The paper uses the data from Tencent to analyze and predict the stock price by python, a coding language, using different methods of linear regression on basic data, Muti-Layer Perceptron (Later will be called MLP) regression on basic data, linear regression on data after processed by log difference and MLP regression on data after processed by log difference. These methods in detail will be written in the next session and the result will be in section 3 with both graph and a brief analyze. On section 4, each method will be compared with each other on respects about accuracy, graph shape and additionally other papers about machine learning.

2. Literature Review

Machine learning has become a such popular topic recently. It can be used in various industries even to fields that seems to have nothing to do with it. In a previous study of Jordan and Mitchell [2], The field of machine learning is concerned with two related issues: How can one create computer systems that automatically get better with use? likewise, "What are the basic statistical, computational, information theoretic laws that underlie all learning systems, including those in computers, people, and organisations ?" The study of machine learning is crucial for assisting in the resolution of these fundamental scientific and engineering problems as well as for the incredibly useful computer software that has been developed and used in several applications. The importance of machine learning was well stated in the previous study. As a useful thing to solve problems by training and training, applying it on problems about diagnosing diseases, predicting the trend of something and recognizing things in daily life can have great feedback.
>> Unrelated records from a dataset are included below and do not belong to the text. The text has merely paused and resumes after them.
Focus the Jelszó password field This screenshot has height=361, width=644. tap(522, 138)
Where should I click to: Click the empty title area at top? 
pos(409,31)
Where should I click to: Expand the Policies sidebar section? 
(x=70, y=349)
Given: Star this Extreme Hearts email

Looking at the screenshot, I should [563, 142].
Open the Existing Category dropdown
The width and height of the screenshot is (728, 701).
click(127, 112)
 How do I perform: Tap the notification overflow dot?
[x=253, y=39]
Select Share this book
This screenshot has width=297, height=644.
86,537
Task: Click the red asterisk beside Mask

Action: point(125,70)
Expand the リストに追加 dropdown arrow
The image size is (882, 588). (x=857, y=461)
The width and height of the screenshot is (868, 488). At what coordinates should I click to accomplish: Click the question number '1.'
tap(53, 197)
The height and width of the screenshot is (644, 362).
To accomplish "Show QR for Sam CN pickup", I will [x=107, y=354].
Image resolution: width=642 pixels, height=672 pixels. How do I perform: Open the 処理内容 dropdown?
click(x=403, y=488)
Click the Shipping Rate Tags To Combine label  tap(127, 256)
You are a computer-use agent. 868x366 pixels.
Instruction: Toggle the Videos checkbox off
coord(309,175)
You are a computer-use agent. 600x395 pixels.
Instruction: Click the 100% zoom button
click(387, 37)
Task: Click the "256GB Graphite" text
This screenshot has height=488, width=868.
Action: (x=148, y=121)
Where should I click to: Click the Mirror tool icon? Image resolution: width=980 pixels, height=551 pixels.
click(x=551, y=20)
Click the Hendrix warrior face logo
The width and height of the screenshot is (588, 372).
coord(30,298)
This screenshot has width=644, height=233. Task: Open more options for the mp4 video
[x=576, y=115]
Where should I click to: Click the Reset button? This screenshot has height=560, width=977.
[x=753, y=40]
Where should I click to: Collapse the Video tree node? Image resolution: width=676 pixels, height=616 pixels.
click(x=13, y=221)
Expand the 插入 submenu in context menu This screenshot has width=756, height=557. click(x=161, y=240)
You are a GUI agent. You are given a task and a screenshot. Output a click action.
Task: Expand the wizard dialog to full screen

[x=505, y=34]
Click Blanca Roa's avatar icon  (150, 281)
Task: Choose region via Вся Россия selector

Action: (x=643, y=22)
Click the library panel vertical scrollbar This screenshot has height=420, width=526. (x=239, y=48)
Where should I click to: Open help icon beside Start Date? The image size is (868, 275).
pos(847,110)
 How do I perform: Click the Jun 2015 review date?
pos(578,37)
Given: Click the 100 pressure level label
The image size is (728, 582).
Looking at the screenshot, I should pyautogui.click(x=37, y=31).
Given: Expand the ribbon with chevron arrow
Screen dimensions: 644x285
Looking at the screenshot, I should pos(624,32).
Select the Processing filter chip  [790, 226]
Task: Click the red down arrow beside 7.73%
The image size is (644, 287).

In this paper, machine learning is going to be applied on stock prediction and analysis. While machine learning can be divided into three categories which are supervised learning, unsupervised learning and reinforcement learning. The meaning of each method is easy to understand based on its name and supervised learning has a better use in predicting and analyzing stock price. A study by Jordan and Mitchell [2] gives a general meaning and examples of supervised learning. In most cases, predictions made by supervised learning systems are based on a learnt mapping, f(x), which generates an output, y, for every input, x (or a probability distribution over y given x). Decision trees, decision forests, logistic regression, support vector machines, neural networks, kernel machines, and Bayesian classifiers are only a few examples of the various mapping f types. These many kinds of translations can be estimated using a variety of learning strategies. To be more accurate, generic procedures also exists, such as boosting and mutiple kernel learning. This procedure and combine the results of multiple algorithms mentioned before to make a more general result. Innovations in the practise of learning f from data were frequently driven by concepts from numerical analysis or optimisation theory, with the particular structure of machine-learning issues (e.g., that the objective function or function to be integrated is frequently the sum over a large number of terms) as the driving force. The variety of these many methods for locating f can suit a variety of objectives [2]. One reason for supervised learning can apply in predicting stock is that the specific price should be given after training by historical price of the stock. The historical data supervises the whole algorithm and gives an predict answer. Therefore, this paper will focus mainly about some supervised learning algorithms which are stated in the third section of this paper on predicting and analyzing stock price.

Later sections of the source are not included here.